ยท5 min read

Two Years as an ML Engineer: From Research to Production

personalcareerml

It's been about two years since I joined Myelin Foundry as an ML engineer. January 2020, fresh out of SRM in Chennai, landing in Bangalore with a suitcase and the confidence that only comes from never having deployed a model to production. Looking back now, mid-2021, the gap between who I was then and who I am now is kind of wild.

I want to write down what I've actually learned. Not the stuff you read in blog posts about "top 10 ML career tips." The real stuff.

Research is Not Production

This one hit me in the first month. At college, success meant: train model, get good metrics on test set, write report, done. At Myelin, getting good metrics on the test set was maybe 15% of the job.

The other 85% was:

  • Making the model small enough to run on a phone
  • Handling edge cases in real-world data that your clean dataset didn't have
  • Building data pipelines that don't break at 3am
  • Writing inference code that doesn't leak memory over 72 hours of continuous running
  • Explaining to non-technical stakeholders why the model is "only" 92% accurate

That last one is underrated. I spent more time in my second year explaining ML trade-offs to product managers than I spent training models. And honestly, that communication skill has been more valuable than knowing how to tune hyperparameters.

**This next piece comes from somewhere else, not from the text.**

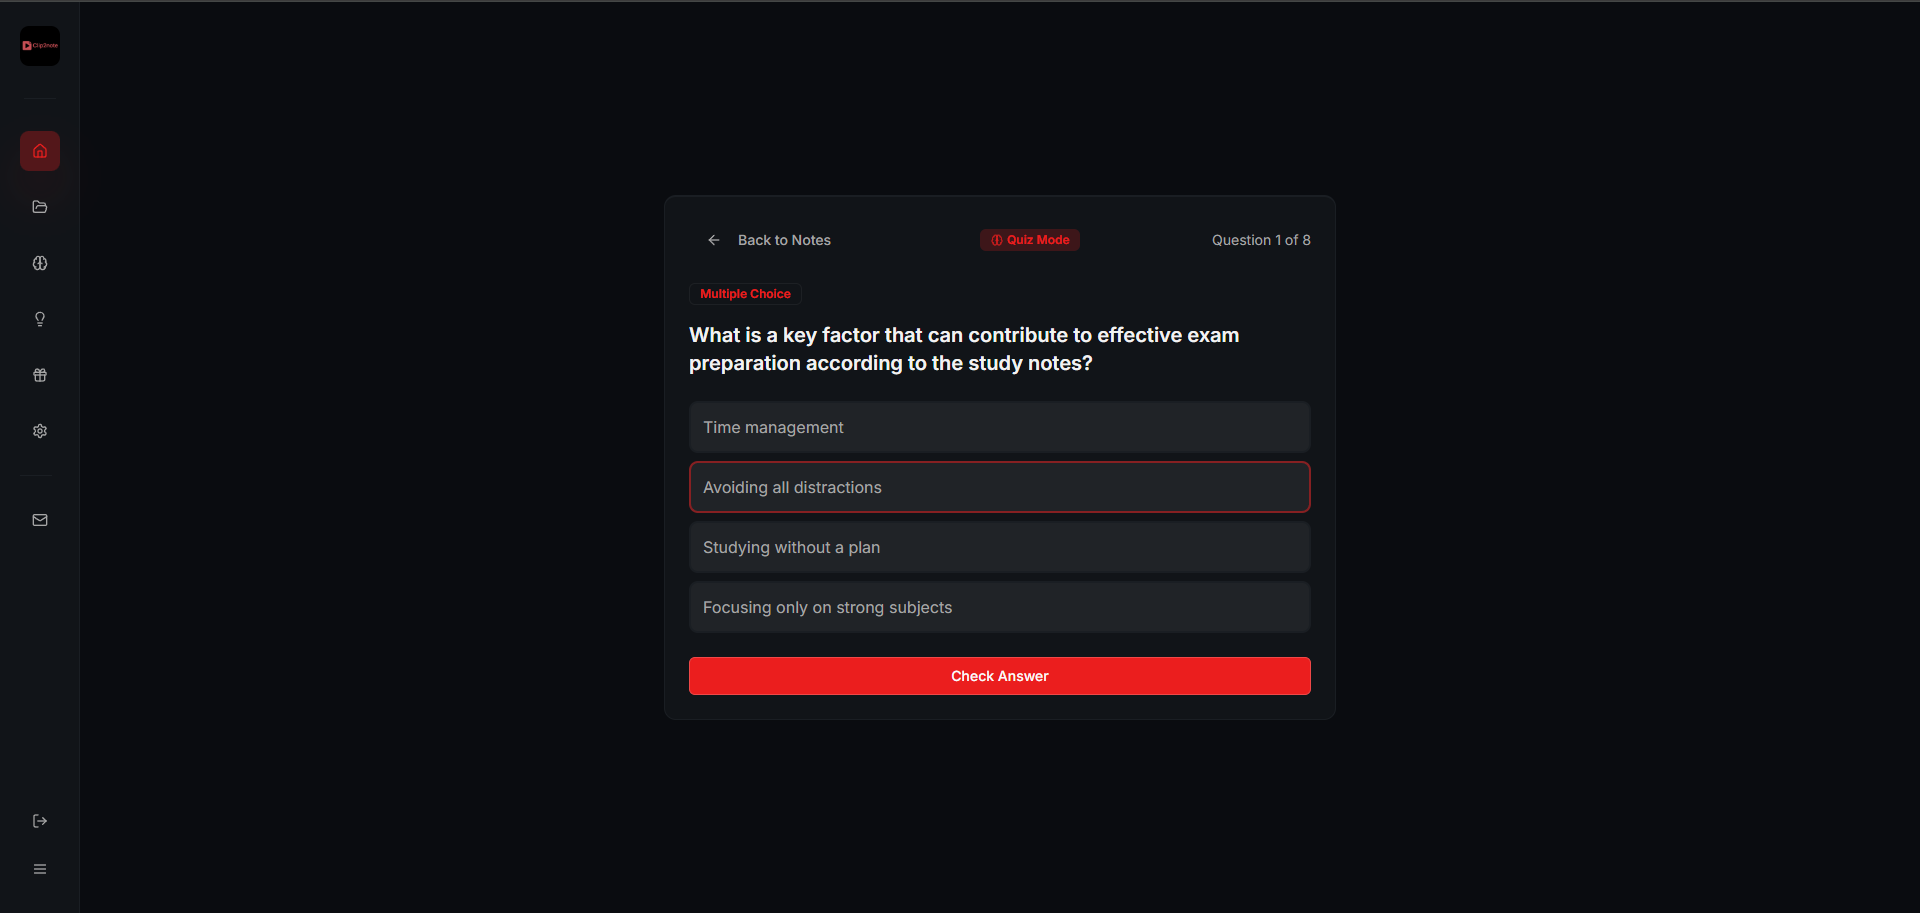Screen dimensions: 1920x913
Task: Click the Clip2note logo at top left
Action: pyautogui.click(x=40, y=46)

Deployment is 80% of the Work

My first project was a super-resolution model. Getting the model to work took about two weeks. Getting it deployed to mobile, optimized, tested across different devices, handling failures gracefully, and shipping it to users? Three months.

Quantization, TFLite conversion, WebGL compatibility, memory profiling, battery impact testing, A/B testing the output quality. Each of these is a rabbit hole. And each one can block your entire release.

The thing is, nobody teaches you this in college. ML courses end at model.evaluate(). The real world starts after that.

The Tools That Actually Matter

In my first year, I thought the important tools were PyTorch, TensorFlow, and Jupyter notebooks. Now I'd rank my daily toolkit differently:

  1. Git (version control for everything, including data pipelines)
  2. Docker (because "works on my machine" doesn't fly)
  3. TFLite/ONNX (model deployment formats)
  4. Grafana + Prometheus (monitoring deployed models)
  5. SSH (because you will be debugging on remote devices at odd hours)
  6. TensorFlow/PyTorch (for actual model work)

The model framework is #6. Not because it's unimportant, but because everything above it is what separates a working prototype from a working product.

What Changed Personally

Moving from Chennai to Bangalore was a shift. The first few months in the PG were lonely, honestly. New city, no college friends around, and the pandemic hit two months after I started. Working from a 10x10 room, Swiggy deliveries being my main social interaction for a while.

But Bangalore grew on me. The tech culture, the conversations at chai stalls about startups and career plans. My roommate and I would stay up talking about whether to go for MS or keep working. (I eventually decided MS, which is a story for another time.)

The Myelin office, when we could go in, was great. Small team, everyone knew everyone. You could walk up to the CTO and ask about architecture decisions. That kind of access accelerated my learning more than any online course.

Lessons I'd Tell Past Me

Read production code, not just papers. Papers tell you what's possible. Production code tells you what's practical. The gap is enormous.

Debug systematically. Early on, I'd change three things at once when something broke and have no idea what fixed it. Now I change one thing, test, repeat. Boring but effective.

Write things down. I started maintaining a work journal in my second year. Just a few bullet points each day about what I worked on, what broke, what I learned. Looking back at it now, it's the most valuable thing I own professionally.

Invest in your deployment skills early. The ML engineer who can also deploy, monitor, and debug in production is 10x more valuable than one who can only train models. This isn't just my opinion. I've seen the hiring conversations.

What's Next

I'm wrapping up my time at Myelin later this year. Two years of building real ML systems, from super-resolution to anomaly detection to browser inference. It's been the best possible start to a career.

I'm headed to grad school next year. And the funny thing is, I think I'll get way more out of it now than I would have straight out of undergrad. Because now I know what problems actually matter in practice. I know what questions to ask. And I know that the model is never the hard part.